Alcoholism is as an addiction to the consumption of, and a dependency on alcohol.
When someone is suffering from alcohol abuse, they will continue to drink even though they know their drinking is causing problems. This leads to alcohol dependence and alcoholism; a mental addiction to alcohol.
You crave a drink and you continue to drink; despite knowing the complications.
Addiction can come from harmful drinking; a pattern of alcohol consumption causing health problems directly related to alcohol. Alcohol addiction is characterised more strongly by a preoccupation with drinking; addicts crave alcohol, building up a tolerance and continuing to drink despite knowing the harmful consequences.
For these reasons, alcoholics often act in secret, hiding it from those who could help them.
Signs you may be able to notice if you look a little further than just spotting someone physically drinking can include a change in emotional state, a deterioration in health and a change in attitude.

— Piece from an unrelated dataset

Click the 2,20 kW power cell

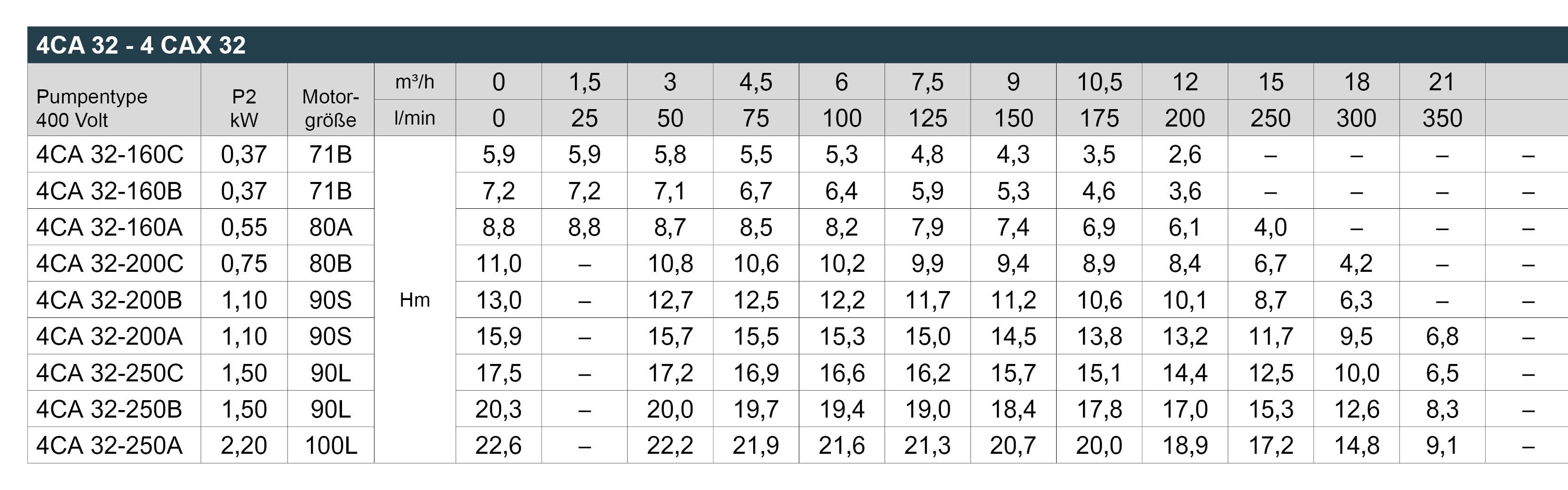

Someone who is developing an alcohol addiction may become uninterested in their hobbies or in socialising, they may also appear more tired, to be ageing faster or generally looking less healthy.
Their outlook may change, they’re likely to become more secretive to hide their addiction and may also show signs of anxiety or depression. Both can be a cause or a side effect.
Alcohol, as a drug, is a depressant. It works against the chemical balance in our minds and can affect our thoughts and feelings. An alcoholic is more susceptible to these effects and, due to the quantity of consumption, they are more likely to develop a long-term disorder.
Feeling relaxed when drinking is due to the chemical changes that alcohol makes in the brain, it depresses the feelings we associate inhibitions, making the drinker feel less anxious and more confident. This is seen as a short-term benefit to drinking but as the drinker consumes larger quantities, and more regularly, larger areas of the brain become affected. This can result in a negative emotional response taking over, alcohol consumption at this level is linked to aggressive behaviour, anxiety and depression.
There are ways to combat these effects.
Alcoholism often stems from wanting a sense of relief from stress, exercise is recommended as a healthy alternative. Regular exercise is proven to reduce stress levels; taking part in a class or a weekly sport can create a sense of belonging or purpose, a positive feeling for anyone struggling with stress or depression.
Meditation and breathing techniques are also recommended for mental health, particularly anxiety.
Finally, it’s important to come to terms with alcoholism. Be aware of your drinking and try and think of reasons as to why this may be. Many addicts relapse due to their arrogance and failing to acknowledge that they should seek support from a trusted body such as harmony rehab. It may help to talk to someone to come to a conclusion that you can move forward from.